Cleaning Up

The Sunday Times 17 August 2014

The mineral breakthrough by Lois Rogers
How the minerals in water affect our hair is an issue that’s been occupying scientific beauty minds for a while. Studies on the subject began with the split-end problems suffered by sheep (yes, seriously), and our woolly friends may have helped provide the solution to luxuriant tresses for all. Analysis of sheep’s wool, which is structurally similar to human hair, has shown that copper from water gradually builds up in the hair fibre, with the highest concentrations found at the tips. This copper reacts with sunlight and natural oils in the hair to damage the proteins that make up its structure, weakening each strand and causing it to dry out, break off or simply split.
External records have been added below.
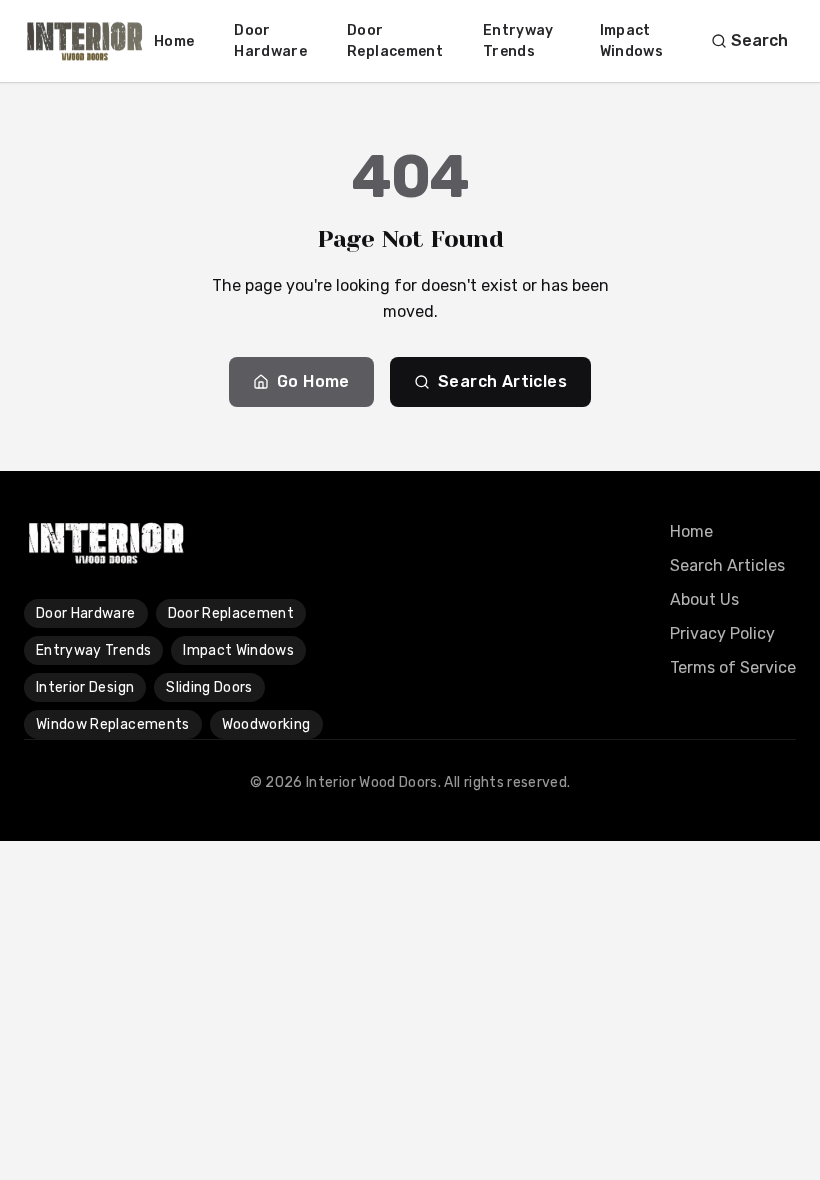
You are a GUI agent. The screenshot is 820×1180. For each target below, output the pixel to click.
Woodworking (266, 724)
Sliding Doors (209, 687)
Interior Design (85, 687)
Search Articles (502, 381)
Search (759, 40)
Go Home (313, 381)
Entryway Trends (518, 41)
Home (174, 41)
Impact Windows (631, 41)
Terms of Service (733, 667)
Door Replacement (395, 41)
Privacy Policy (722, 633)
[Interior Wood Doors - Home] (85, 41)
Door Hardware (270, 41)
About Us (704, 599)
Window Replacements (113, 724)
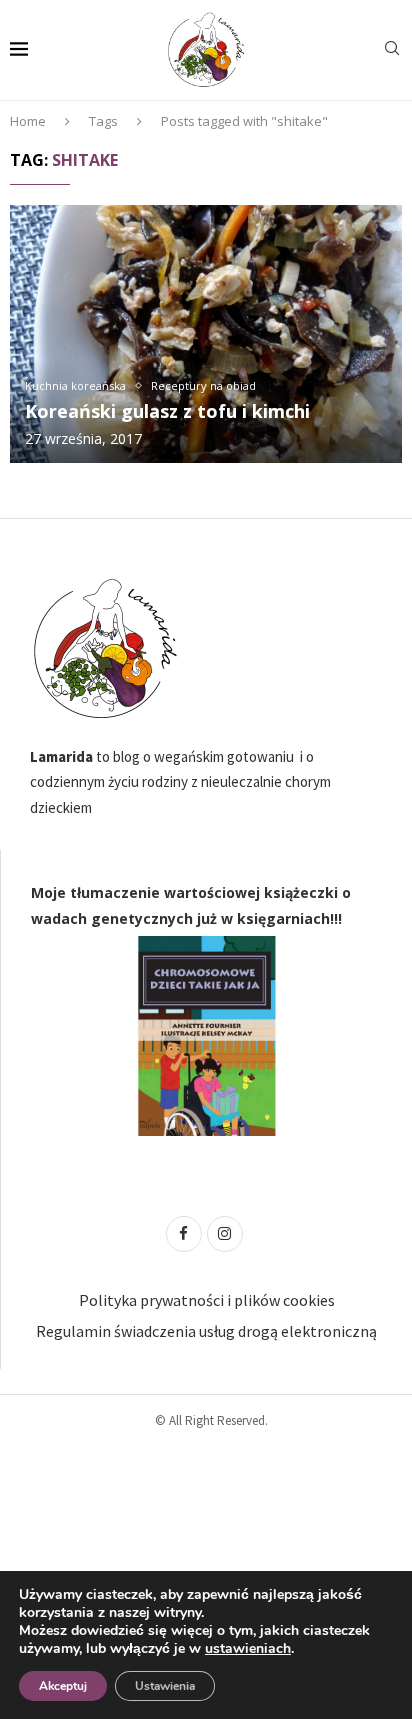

Research by scientists at Procter & Gamble, one of the world’s biggest hair-product manufacturers, found that this previously undiscovered build-up of copper is a big source of damage to hair across the world, regardless of people’s ethnic group or whether they live in a rural wilderness or an urban jungle. So P&G started to look for a way of removing this excess copper without stripping other minerals and shine-promoting oils from the hair. A new technology has emerged that appears to have cracked it, with the invention of a molecule (Ethylenediamine-N,N’-disuccinic acid or, more simply, EDDS) that binds to copper and helps neutralise it. The antioxidant damage-blocker molecule is to be incorporated into all Pantene Pro-V shampoos from August 1 (prices from £4). It’s not a quick fix, though. As Gill Westgate, from the Centre for Skin Sciences at the University of Bradford, explains: “Hair only grows at one centimetre a month, and you would need to wait a year or for about 12cm of growth to see a real difference. People will have to be patient to see results.”